- **Exercise requirements**
A line below contains "Open the Careers link", and a later one contains "Task: Click the MT4/MT5". Repeat both, with every line between them, exactly.

Segment Start: Supplied material

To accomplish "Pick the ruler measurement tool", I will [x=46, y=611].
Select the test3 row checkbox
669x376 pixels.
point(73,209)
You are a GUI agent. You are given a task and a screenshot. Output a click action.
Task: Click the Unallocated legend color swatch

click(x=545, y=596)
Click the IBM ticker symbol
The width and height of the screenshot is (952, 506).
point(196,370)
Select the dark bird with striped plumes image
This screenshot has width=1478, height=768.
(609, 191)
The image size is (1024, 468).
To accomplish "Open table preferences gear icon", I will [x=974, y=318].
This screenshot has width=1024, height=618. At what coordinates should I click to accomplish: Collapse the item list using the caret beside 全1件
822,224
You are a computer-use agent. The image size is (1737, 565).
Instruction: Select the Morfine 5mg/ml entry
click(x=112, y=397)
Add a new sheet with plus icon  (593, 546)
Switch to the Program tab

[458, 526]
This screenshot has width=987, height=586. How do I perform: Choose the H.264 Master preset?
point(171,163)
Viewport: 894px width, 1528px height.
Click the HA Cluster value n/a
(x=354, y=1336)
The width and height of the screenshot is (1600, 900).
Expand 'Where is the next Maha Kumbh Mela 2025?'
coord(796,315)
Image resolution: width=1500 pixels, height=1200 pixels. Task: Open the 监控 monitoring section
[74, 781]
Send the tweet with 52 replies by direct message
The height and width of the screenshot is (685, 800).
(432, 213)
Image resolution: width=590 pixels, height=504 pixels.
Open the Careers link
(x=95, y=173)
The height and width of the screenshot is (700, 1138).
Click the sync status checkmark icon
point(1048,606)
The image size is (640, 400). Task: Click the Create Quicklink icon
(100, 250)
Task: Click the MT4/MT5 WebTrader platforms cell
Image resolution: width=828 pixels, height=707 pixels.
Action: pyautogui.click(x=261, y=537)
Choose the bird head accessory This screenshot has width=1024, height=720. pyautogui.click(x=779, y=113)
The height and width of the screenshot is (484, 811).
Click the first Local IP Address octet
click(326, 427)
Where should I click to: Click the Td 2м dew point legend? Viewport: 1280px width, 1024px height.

Segment End: Supplied material

- **Solution for this problem**
Open the Careers link
(x=95, y=173)
The height and width of the screenshot is (700, 1138).
Click the sync status checkmark icon
point(1048,606)
The image size is (640, 400). Task: Click the Create Quicklink icon
(100, 250)
Task: Click the MT4/MT5 WebTrader platforms cell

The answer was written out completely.